(TO DO):
Retype the following data exactly, but leave its pictures out.

━━━ DATA FOR THE TASK

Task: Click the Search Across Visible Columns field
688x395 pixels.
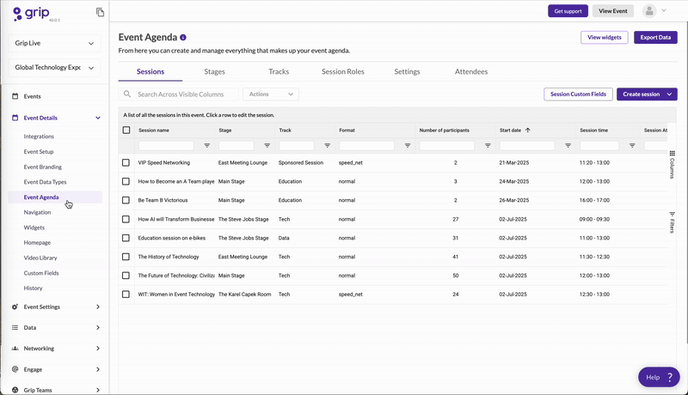Action: [179, 94]
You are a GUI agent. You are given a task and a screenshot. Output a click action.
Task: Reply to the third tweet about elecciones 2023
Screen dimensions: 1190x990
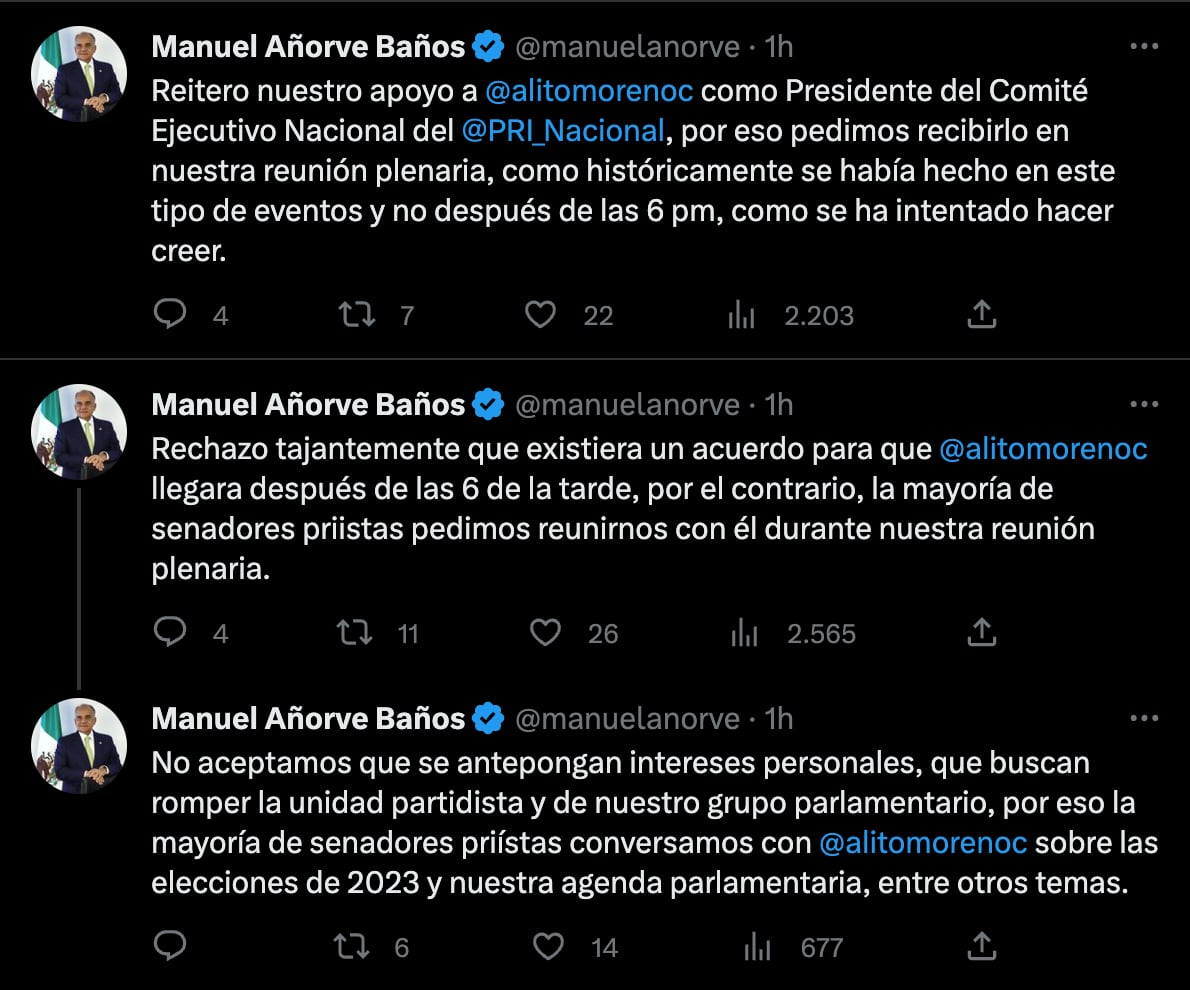pyautogui.click(x=170, y=947)
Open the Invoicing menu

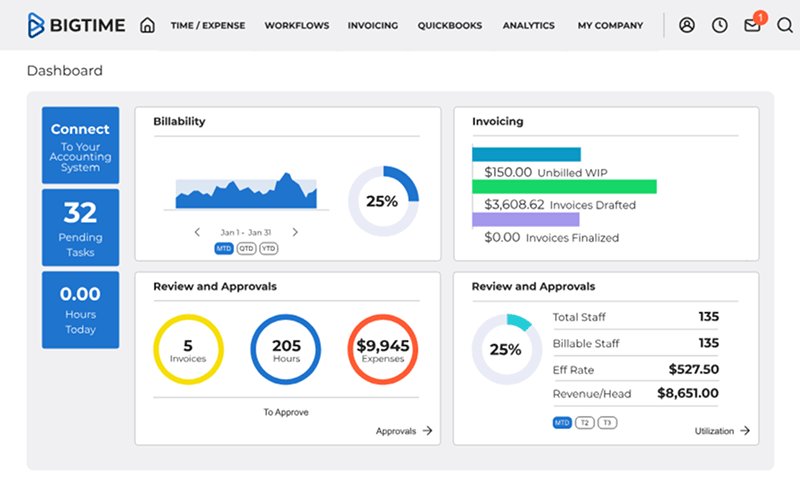point(372,26)
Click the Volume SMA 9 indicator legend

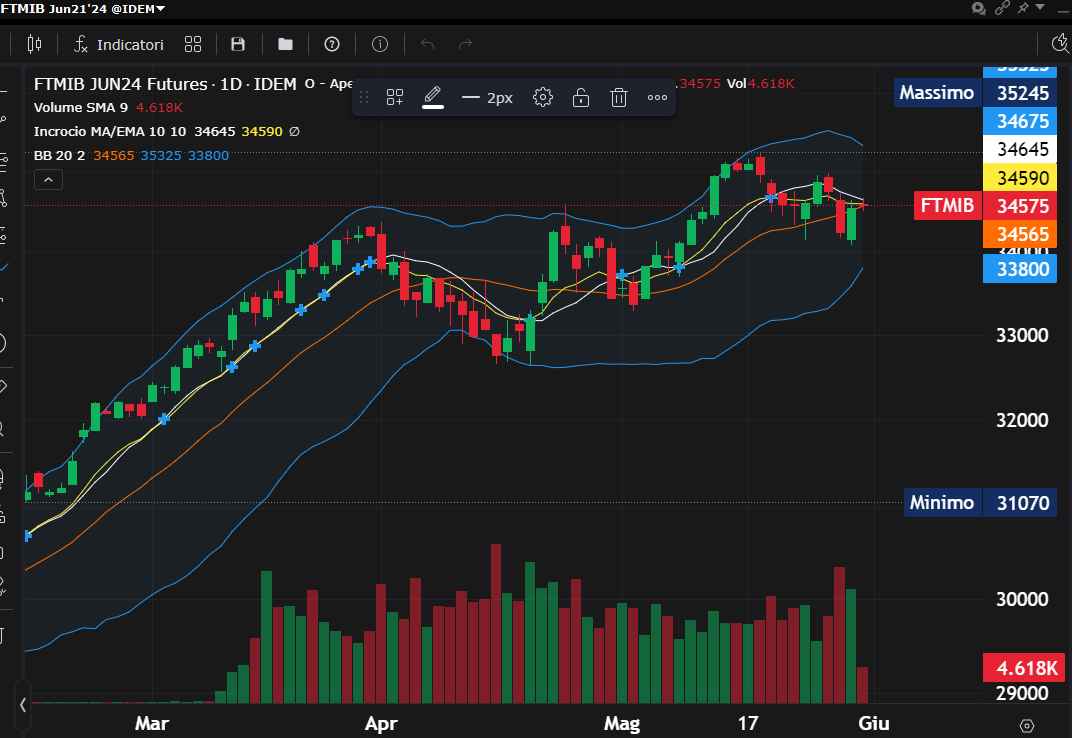[81, 107]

━━━━━━

(COMPLETED EXERCISE):
Task: Click the Search Across Visible Columns field
688x395 pixels.
Action: [179, 94]
You are a GUI agent. You are given a task and a screenshot. Output a click action.
Task: Reply to the third tweet about elecciones 2023
Screen dimensions: 1190x990
pyautogui.click(x=170, y=947)
Open the Invoicing menu

point(372,26)
Click the Volume SMA 9 indicator legend

[81, 107]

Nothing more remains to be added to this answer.